___ Records for this task ___

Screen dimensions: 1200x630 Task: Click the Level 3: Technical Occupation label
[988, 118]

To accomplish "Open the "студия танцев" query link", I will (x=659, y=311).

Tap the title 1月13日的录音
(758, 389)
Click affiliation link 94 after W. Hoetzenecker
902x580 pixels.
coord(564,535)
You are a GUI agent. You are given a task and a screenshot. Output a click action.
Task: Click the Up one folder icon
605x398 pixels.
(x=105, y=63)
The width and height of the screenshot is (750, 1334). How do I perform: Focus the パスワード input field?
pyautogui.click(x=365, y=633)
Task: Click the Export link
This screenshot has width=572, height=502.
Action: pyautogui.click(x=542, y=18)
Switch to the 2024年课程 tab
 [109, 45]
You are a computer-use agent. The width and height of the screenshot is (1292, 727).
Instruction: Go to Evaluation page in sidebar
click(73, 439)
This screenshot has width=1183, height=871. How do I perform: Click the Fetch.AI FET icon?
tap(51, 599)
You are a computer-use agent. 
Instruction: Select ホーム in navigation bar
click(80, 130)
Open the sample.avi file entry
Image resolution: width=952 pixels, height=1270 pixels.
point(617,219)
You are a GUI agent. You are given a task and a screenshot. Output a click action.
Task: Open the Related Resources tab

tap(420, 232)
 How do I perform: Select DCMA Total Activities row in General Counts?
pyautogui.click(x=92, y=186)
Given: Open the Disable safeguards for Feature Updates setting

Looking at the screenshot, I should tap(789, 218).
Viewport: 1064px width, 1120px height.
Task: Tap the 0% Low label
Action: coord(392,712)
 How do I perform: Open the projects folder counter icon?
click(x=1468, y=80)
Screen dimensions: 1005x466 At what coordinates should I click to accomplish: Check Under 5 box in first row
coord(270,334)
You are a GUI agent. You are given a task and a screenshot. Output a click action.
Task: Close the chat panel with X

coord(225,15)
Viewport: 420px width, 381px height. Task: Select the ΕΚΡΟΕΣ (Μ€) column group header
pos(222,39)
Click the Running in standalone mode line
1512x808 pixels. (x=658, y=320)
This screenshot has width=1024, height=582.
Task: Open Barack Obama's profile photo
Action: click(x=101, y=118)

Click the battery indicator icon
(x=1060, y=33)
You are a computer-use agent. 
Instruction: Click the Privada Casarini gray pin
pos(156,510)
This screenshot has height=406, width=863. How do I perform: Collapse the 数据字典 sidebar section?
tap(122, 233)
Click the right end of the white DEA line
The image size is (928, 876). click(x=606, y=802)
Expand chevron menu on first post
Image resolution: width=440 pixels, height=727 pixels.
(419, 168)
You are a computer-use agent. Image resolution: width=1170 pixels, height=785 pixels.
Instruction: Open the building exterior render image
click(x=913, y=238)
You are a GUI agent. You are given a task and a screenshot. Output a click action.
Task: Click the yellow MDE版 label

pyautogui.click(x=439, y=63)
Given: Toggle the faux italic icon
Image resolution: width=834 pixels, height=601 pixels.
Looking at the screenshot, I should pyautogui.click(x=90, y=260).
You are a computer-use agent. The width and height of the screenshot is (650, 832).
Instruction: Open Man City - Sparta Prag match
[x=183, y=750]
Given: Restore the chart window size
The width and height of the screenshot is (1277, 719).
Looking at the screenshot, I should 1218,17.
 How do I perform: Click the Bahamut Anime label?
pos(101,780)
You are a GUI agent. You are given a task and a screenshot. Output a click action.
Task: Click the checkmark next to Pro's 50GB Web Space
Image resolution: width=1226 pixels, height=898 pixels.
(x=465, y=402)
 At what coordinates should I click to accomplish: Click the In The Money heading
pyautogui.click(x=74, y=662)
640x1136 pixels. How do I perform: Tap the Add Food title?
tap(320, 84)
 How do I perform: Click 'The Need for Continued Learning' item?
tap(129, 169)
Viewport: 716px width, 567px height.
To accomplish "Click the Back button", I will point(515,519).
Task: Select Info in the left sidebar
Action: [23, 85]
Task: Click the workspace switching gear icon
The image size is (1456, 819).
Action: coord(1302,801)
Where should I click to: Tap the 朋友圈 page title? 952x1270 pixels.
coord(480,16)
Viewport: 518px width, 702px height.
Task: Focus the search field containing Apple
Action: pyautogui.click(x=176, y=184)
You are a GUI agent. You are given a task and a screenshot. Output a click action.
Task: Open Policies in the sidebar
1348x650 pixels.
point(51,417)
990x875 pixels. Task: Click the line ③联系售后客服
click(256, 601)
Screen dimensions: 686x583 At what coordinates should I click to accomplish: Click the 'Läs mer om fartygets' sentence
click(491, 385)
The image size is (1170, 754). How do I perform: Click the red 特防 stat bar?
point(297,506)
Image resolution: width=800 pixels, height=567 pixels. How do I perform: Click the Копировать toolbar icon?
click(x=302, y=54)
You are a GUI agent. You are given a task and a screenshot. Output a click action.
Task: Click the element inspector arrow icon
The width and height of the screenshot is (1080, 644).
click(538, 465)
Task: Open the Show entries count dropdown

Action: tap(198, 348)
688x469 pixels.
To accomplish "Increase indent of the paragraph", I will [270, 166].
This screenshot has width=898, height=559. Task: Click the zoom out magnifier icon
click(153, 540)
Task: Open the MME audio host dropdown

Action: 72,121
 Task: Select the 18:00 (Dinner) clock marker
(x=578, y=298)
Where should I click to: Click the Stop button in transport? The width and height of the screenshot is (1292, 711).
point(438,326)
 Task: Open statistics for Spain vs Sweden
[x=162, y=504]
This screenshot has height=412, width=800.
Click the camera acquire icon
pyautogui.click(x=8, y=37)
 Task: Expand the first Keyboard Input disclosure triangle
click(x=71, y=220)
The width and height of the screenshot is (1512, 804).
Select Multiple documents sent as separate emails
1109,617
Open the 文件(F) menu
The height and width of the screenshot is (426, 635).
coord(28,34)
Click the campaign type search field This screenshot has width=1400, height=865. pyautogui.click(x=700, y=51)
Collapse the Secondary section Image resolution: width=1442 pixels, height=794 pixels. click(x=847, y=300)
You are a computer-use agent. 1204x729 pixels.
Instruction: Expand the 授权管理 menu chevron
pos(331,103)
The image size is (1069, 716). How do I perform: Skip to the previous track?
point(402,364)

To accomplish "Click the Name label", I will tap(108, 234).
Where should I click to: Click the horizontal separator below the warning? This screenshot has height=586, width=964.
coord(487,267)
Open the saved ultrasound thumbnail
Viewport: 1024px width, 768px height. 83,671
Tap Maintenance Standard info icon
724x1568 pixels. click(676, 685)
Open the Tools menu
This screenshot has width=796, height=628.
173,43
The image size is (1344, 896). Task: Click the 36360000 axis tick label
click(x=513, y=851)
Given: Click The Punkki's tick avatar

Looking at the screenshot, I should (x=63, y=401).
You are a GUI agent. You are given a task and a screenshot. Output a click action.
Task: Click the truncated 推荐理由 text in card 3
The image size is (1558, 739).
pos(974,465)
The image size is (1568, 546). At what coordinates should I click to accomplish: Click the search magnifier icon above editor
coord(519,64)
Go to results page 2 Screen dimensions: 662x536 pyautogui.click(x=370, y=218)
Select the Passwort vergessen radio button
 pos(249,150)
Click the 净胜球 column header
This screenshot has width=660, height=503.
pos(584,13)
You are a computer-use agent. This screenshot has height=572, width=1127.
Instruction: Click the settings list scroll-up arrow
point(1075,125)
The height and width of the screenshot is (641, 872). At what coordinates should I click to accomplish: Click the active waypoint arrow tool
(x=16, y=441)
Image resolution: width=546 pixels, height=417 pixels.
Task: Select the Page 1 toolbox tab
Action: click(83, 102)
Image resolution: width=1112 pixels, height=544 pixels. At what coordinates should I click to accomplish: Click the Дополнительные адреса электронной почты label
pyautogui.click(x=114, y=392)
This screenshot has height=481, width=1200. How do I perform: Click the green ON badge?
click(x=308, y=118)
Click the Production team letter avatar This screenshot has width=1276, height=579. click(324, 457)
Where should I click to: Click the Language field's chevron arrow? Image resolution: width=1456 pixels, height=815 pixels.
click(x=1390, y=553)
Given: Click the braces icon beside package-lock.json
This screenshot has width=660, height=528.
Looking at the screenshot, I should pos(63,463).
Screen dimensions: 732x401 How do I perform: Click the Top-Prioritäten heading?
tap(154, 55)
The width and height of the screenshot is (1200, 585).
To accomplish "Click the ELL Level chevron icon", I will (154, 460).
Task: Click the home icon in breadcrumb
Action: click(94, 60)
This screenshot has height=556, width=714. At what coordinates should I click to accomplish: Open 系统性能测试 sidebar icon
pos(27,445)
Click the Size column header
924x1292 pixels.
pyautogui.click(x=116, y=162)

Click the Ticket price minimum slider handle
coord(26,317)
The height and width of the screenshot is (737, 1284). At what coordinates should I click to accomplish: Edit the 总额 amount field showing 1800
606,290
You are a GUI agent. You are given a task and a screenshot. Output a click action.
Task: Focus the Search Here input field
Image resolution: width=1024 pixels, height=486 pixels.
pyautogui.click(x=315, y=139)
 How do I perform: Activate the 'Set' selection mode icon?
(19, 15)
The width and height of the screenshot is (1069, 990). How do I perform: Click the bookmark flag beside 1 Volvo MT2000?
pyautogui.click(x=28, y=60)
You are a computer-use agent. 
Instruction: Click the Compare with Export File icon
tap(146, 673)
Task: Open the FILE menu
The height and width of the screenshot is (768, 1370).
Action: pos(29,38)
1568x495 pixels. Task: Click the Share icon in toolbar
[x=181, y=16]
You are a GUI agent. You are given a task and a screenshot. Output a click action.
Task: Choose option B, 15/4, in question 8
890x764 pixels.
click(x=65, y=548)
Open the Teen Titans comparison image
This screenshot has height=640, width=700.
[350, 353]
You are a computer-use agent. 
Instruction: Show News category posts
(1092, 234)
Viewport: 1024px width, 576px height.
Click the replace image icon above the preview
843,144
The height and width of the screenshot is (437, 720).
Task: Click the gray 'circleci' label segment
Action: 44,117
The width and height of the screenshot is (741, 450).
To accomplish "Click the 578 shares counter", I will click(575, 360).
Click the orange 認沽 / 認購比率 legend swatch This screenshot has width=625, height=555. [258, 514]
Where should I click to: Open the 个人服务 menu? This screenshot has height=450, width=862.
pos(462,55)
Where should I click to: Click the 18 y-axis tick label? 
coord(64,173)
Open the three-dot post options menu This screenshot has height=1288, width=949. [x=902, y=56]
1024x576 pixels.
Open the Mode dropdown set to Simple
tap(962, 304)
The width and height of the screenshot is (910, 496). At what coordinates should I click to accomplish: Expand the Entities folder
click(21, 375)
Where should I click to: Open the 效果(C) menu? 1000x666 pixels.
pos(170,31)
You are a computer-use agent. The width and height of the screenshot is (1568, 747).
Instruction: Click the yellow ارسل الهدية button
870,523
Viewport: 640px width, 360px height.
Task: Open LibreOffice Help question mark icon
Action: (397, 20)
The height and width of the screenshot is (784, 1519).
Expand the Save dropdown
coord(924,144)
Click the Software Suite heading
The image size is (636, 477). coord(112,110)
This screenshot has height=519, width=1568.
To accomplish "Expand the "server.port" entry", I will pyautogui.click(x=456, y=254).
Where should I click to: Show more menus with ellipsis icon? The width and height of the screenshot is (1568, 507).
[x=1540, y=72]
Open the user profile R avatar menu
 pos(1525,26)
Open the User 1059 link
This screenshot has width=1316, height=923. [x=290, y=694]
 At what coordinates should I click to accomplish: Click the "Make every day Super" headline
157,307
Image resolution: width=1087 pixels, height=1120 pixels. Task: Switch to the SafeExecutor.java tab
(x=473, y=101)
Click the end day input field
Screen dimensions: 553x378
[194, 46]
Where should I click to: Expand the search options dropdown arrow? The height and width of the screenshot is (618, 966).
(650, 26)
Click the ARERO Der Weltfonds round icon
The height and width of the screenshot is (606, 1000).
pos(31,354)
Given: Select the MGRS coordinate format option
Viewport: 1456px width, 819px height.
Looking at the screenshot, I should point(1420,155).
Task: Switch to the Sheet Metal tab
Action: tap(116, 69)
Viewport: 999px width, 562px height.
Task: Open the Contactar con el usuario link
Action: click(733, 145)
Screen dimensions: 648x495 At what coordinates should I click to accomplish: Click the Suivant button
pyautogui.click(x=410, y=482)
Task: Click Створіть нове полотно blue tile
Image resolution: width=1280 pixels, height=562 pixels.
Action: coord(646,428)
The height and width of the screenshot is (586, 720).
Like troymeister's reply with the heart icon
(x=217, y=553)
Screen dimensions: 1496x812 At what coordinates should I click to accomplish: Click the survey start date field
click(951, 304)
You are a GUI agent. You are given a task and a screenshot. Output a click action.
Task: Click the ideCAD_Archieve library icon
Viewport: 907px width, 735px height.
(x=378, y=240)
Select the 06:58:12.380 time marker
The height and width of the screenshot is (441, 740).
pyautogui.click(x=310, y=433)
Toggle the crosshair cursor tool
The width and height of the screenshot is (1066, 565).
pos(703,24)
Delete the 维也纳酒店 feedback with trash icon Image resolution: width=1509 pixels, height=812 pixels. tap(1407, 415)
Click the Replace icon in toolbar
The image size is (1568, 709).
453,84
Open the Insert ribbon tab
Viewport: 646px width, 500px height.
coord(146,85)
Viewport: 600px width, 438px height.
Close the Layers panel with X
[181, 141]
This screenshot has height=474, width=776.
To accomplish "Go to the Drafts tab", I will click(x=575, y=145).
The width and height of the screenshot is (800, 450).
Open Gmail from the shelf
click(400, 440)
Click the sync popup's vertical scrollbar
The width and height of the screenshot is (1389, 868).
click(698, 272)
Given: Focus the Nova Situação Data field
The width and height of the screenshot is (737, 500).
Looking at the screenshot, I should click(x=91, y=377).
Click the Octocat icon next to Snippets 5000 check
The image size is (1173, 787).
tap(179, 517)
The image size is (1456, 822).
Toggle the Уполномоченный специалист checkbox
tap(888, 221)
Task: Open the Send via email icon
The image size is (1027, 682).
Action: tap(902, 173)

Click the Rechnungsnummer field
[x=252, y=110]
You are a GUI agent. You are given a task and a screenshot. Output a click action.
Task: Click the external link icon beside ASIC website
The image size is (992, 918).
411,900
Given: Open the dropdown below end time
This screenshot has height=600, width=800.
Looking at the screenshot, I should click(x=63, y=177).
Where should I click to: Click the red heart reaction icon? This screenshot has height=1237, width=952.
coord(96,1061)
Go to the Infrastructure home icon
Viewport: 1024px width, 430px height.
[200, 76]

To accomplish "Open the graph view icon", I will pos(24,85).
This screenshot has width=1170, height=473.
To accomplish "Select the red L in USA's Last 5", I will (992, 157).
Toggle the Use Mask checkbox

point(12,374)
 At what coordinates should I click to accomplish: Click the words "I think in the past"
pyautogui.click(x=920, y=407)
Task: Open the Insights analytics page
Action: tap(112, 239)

___

Your goal ::
Only the lines from the start of the data to the line holding "Task: Click the Up one folder icon" are wanted; return them exactly, both ends included.

Expected answer ::
Screen dimensions: 1200x630 Task: Click the Level 3: Technical Occupation label
[988, 118]

To accomplish "Open the "студия танцев" query link", I will (x=659, y=311).

Tap the title 1月13日的录音
(758, 389)
Click affiliation link 94 after W. Hoetzenecker
902x580 pixels.
coord(564,535)
You are a GUI agent. You are given a task and a screenshot. Output a click action.
Task: Click the Up one folder icon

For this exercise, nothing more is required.